The Key to the AI Problem

“I can’t understand it,” said Andrew Wee, who has 30 years of experience in the data center and hardware industry in Silicon Valley.

What puzzled him, even angered him, was the projected energy demands of future AI supercomputers, the machines that were supposed to fuel humanity's great leap forward.

Wee, who has held senior positions at Apple and Meta and is now head of hardware for cloud provider Cloudflare, believes the current growth in energy needed for AI—which the World Economic Forum estimates will grow 50% per year through 2030—is unsustainable.

“We need to find technical solutions, policy solutions and other solutions to collectively address this,” Wee said.

A new path for AI chips

To that end, Wee’s team at Cloudflare is testing a completely new type of chip, from a startup founded in 2023 called Positron, which just announced a new $51.6 million investment round.

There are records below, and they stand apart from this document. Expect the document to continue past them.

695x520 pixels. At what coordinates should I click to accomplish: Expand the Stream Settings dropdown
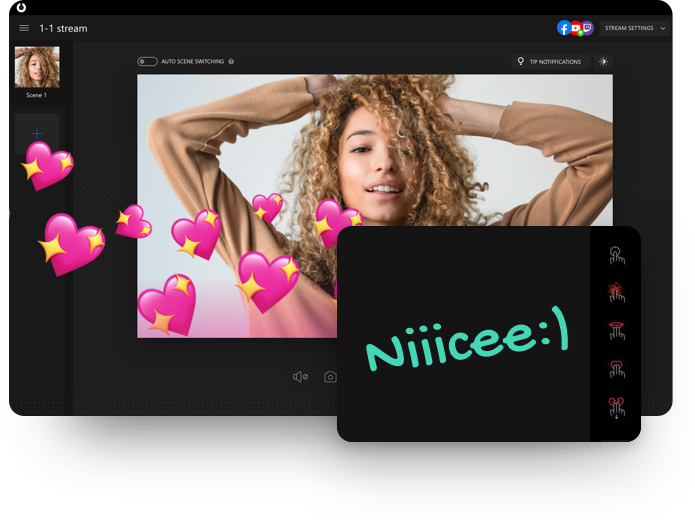tap(635, 28)
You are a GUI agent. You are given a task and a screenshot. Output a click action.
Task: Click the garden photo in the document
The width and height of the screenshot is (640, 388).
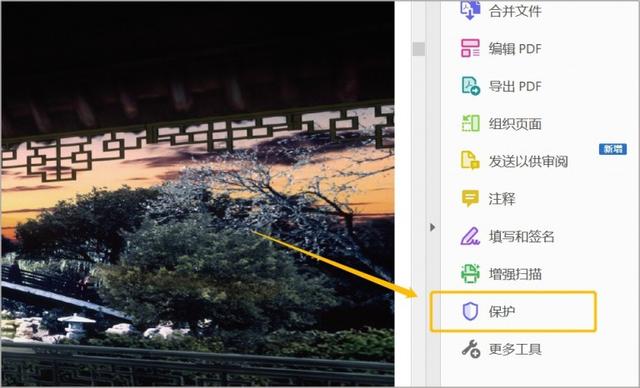point(198,194)
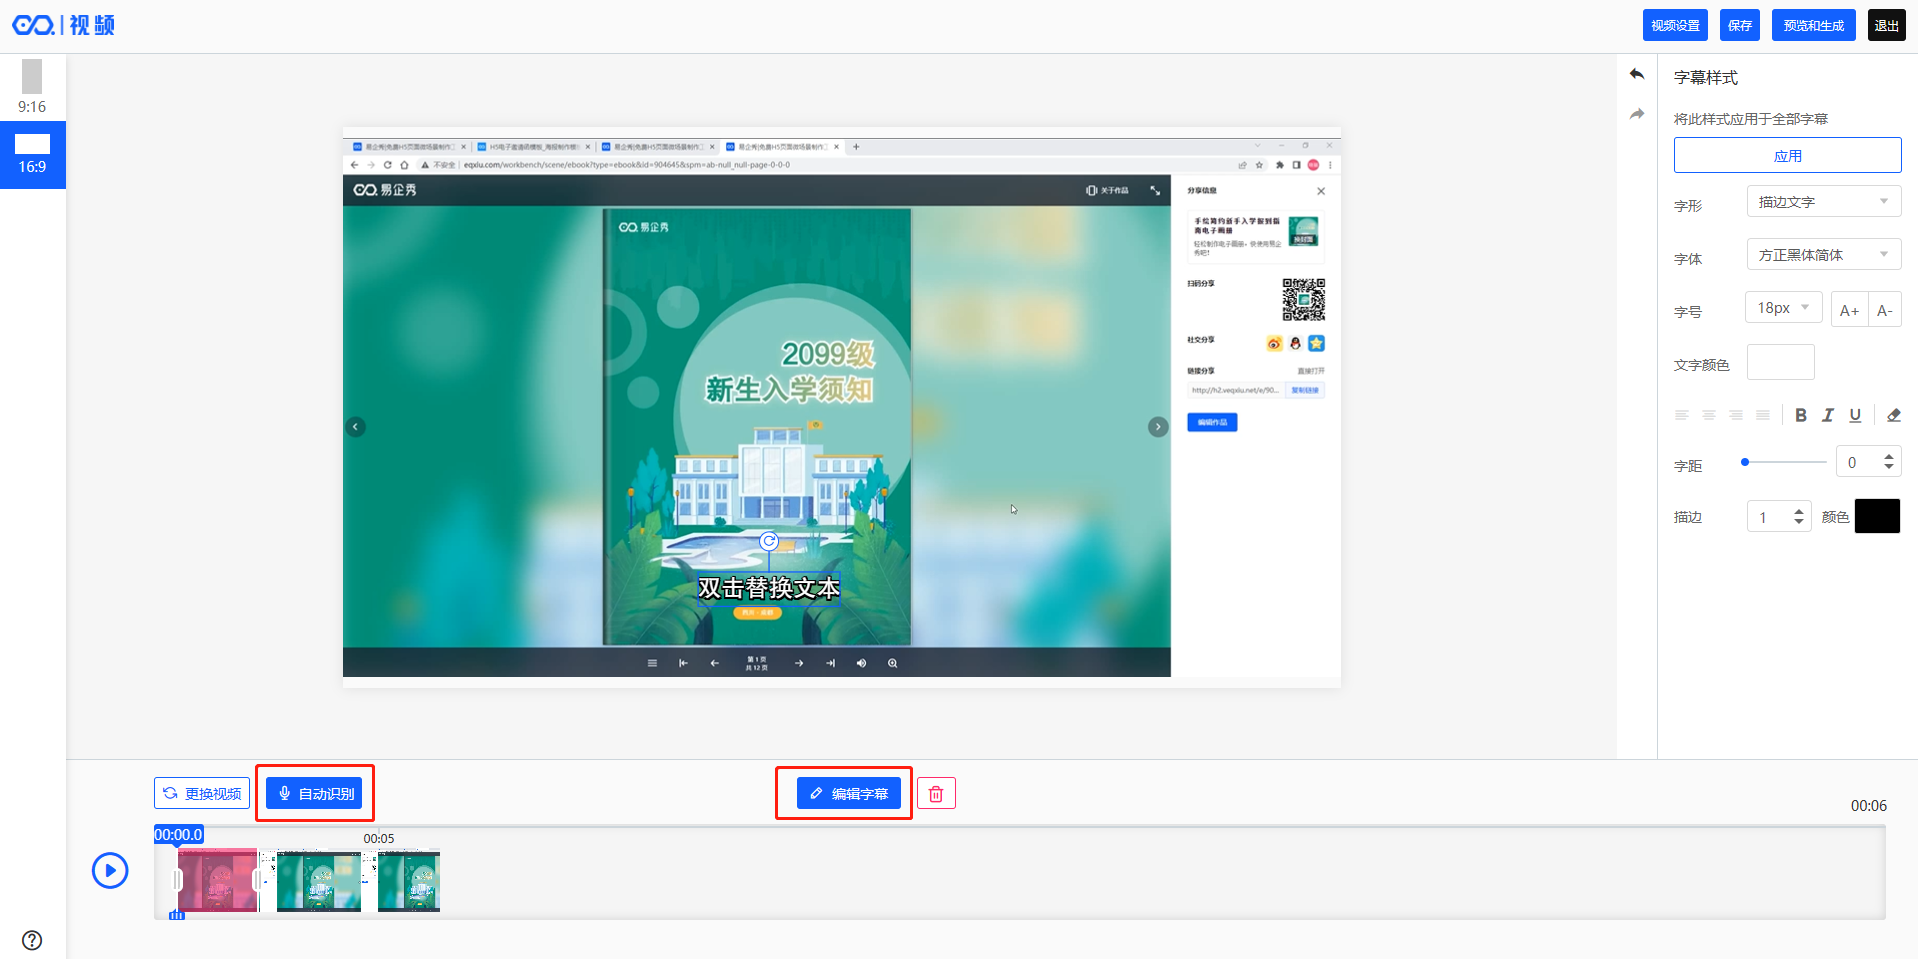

These chips have the potential to be much more energy efficient than chips from Nvidia, the industry leader in inference tasks.

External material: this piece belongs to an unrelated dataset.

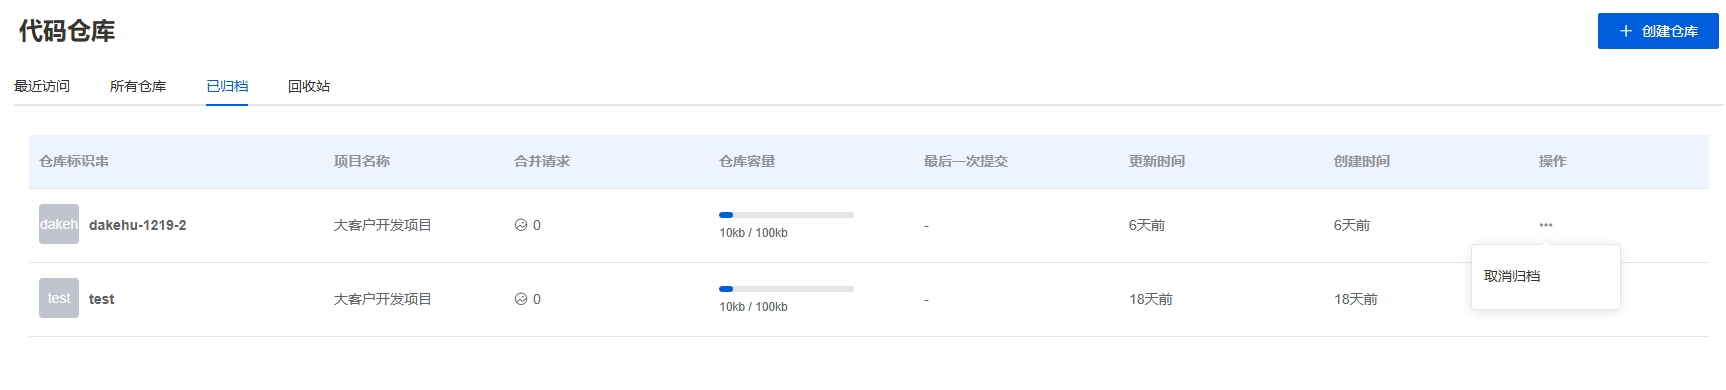This screenshot has width=1726, height=390.
Task: Open dakehu-1219-2 repository link
Action: [138, 225]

This is the process of generating AI responses from user requests. While Nvidia chips will continue to be used to train AI for the foreseeable future, more efficient inference could save companies tens of billions of dollars, and a corresponding amount of energy.

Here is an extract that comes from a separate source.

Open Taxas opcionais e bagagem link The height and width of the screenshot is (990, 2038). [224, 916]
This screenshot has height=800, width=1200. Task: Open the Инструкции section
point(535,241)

According to the WSJ , there are at least a dozen chip startups competing to sell cloud computing providers custom-built inference chips of the future.

The Ironwood chip was developed by Google specifically for inference tasks. Photo: Google.

Google, Amazon, and Microsoft are also in the game, building inference-focused chips to power their own internal AI tools, and to sell to partners through cloud services.

To achieve their goals, makers of novel AI chips are using a “classic” strategy: Redesigning chips from scratch, specifically for the new class of tasks that are suddenly becoming important in computing.

That was the formula for graphics cards in the past, and that's how Nvidia built its current success. It took a while for graphics chips to be repurposed for AI, but the reality is that it's never been a perfect fit.

"Bottleneck"

Jonathan Ross, who used to head Google's AI chip development program, said he founded a startup called Groq because he believed there was a completely different way to design chips, optimized only to run powerful AI models.

Groq claims its chip can also deliver AI power much faster than Nvidia's best chip, and crucially, at just one-third the power.

This is due to its unique design, with memory embedded inside, rather than separate, and it makes sense that the startup could deliver inference tasks at a lower cost than Nvidia’s systems, according to Jordan Nanos, an analyst at SemiAnalysis.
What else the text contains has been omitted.